/k-mean-clustering

K-means Clustering, an unsupervised machine learning method for detecting clusters among a large dataset.

Primary LanguagePythonMIT LicenseMIT

N-dimensional K-Mean Clustering Algorithms

This code performs an unsupervised machine learning algorithm: K-Mean Clustering.

We support any data with at least 2 dimensions, while visualization is available for 2 dimensional data.

Prerequisite

Tested on Python 3.9, but it should work on any Python with version 3.X.

Numpy: For basic calculation. Matplotlib: For visualization. Seaborn: For color palettes. Scipy: For convex hull calculation.

How to use it, 2-dimensional data.

Sample 2D and 3D data are provided.

To use 2 dimensional clustering, input your data as an (N,2)-shape numpy array in visual_2d.py. Change the number of clusters K if needed. Then run the script

python visual_2d.py

You will see some visualizations.

Dots are the sample points, and triangles are the centroids for the groups..
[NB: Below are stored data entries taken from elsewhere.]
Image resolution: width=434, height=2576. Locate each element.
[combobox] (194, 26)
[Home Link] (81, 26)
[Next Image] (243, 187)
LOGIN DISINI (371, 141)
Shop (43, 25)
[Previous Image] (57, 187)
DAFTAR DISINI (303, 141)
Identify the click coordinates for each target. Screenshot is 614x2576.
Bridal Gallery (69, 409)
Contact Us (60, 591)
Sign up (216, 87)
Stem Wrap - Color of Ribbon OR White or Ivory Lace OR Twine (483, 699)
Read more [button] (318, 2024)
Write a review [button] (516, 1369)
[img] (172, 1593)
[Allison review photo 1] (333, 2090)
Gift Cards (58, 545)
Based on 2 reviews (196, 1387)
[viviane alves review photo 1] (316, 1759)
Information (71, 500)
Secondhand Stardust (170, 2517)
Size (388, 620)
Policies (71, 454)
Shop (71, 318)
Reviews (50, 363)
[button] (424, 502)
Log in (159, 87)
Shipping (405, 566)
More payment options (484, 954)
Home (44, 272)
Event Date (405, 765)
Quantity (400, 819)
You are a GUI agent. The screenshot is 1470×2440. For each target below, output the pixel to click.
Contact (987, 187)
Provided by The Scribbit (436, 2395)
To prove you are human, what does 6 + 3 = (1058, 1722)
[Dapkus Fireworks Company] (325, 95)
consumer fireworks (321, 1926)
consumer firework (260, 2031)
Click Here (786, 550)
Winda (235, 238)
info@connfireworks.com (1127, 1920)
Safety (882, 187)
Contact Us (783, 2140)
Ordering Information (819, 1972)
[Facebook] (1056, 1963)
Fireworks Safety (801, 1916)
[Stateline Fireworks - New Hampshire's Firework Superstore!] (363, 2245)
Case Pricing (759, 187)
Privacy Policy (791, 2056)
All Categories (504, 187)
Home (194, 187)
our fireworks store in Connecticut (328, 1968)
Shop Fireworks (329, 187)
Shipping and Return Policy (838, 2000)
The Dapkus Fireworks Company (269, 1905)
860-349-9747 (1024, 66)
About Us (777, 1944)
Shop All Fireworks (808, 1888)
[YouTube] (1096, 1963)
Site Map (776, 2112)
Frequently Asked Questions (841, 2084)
Finally, the output will show you a zero-base indexing, indicating the cluster each point belongs to, and a (K,2)-shape numpy array for the centroids.

Here we show the iteration process

Iterations

How to use it, n-dimensional data.

To use data that is at least 3-dimensional, edit the input similarly in calc_nd.py.

Currently there is no visualization for this kind of data, but we will still output the data-cluster relation as a zero-based index, and the list of centroids.